Resumidamente, em uma democracia a maioria é quem decide, mas você já teve a opção de votar pela aprovação de alguma lei? O argumento aqui é o de que temos poder nas eleições, assim votamos para eleger um representante que fará esse trabalho para nós. Mas você sabia que dos 513 deputados da Câmara, apenas 28 entraram lá com sua própria votação? Todos os 485 restantes entraram puxados por votos na legenda ou votos a outros candidatos. E mesmo quando consultam a população sobre determinados assuntos, a decisão não é respeitada, é só lembrarmos do plebiscito sobre o desarmamento realizado em 2005, em que a maioria votou contra a proibição do comércio de armas.

É ilusão acharmos que esse grupo “eleito democraticamente” está lá para fazer valer nossos anseios e exigências. É através de atitudes como as de instaurar o foro privilegiado e aumentar seus salários em meio a crises, que comprovamos que os interesses pessoais e de seus partidos políticos sempre serão prioridade. Esse grupo jamais seguirá um plano de governo a longo prazo, pois sabem que um rival pode assumir em quatro anos e tomar crédito pelas suas façanhas. Jamais investirão genuinamente em educação e acesso a informação, pois sabem que assim a maioria veria que seus mandatos são fundamentados em falsas promessas e mentiras. Jamais vão lutar contra a burocracia e diminuição do estado, pois um ambiente assim é o ideal para corrupção, conchavos e trocas de poder político.

A volta da Monarquia seria a solução?

Imagine por um momento um Brasil governado por uma figura neutra, livre de qualquer filiação política, que fosse preparada para o cargo desde criança. Uma figura que visse o país como sua propriedade privada e realmente lutasse por seu progresso, pois seu nome e sobrenome estariam vinculados ao mesmo. Uma figura com poder de dissolver todo o parlamento e convocar novas eleições em casos extremos e que tivesse um plano de governo a longo prazo, pois não precisaria se preocupar com reeleições. Uma figura com enorme prestígio diplomático e relevância internacional, que servisse de mediador em conflitos e alianças, e ainda assim custasse menos que o atual Palácio do Planalto.
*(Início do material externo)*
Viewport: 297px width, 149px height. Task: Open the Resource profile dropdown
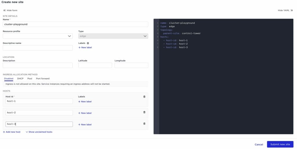point(38,36)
É fato que o topo dos rankings de índices de qualidade de vida, liberdade de expressão, de felicidade do povo e de democracia, são majoritariamente ocupados por monarquias. Será que esse sucesso se aplicaria ao Brasil se voltássemos a monarquia? Para quem não sabe, ainda temos uma família real que estaria disposta para assumir o Brasil. Abaixo deixo alguns links de entrevistas com os que poderiam ser os próximos imperadores, tire suas conclusões se essas pessoas estariam preparadas ou não para assumir tal função. E você, gostaria que voltássemos a ser uma monarquia?

https://www.youtube.com/watch?v=YmR0VT_WSLs (Palestra Dom Bertrand 1992)
https://www.youtube.com/watch?v=Q1MDkswFQl4 (Entrevista Dom Bertrand 2017)
https://www.youtube.com/watch?v=xocCDudeazg (Entrevista Príncipe Luiz Philippe 2018)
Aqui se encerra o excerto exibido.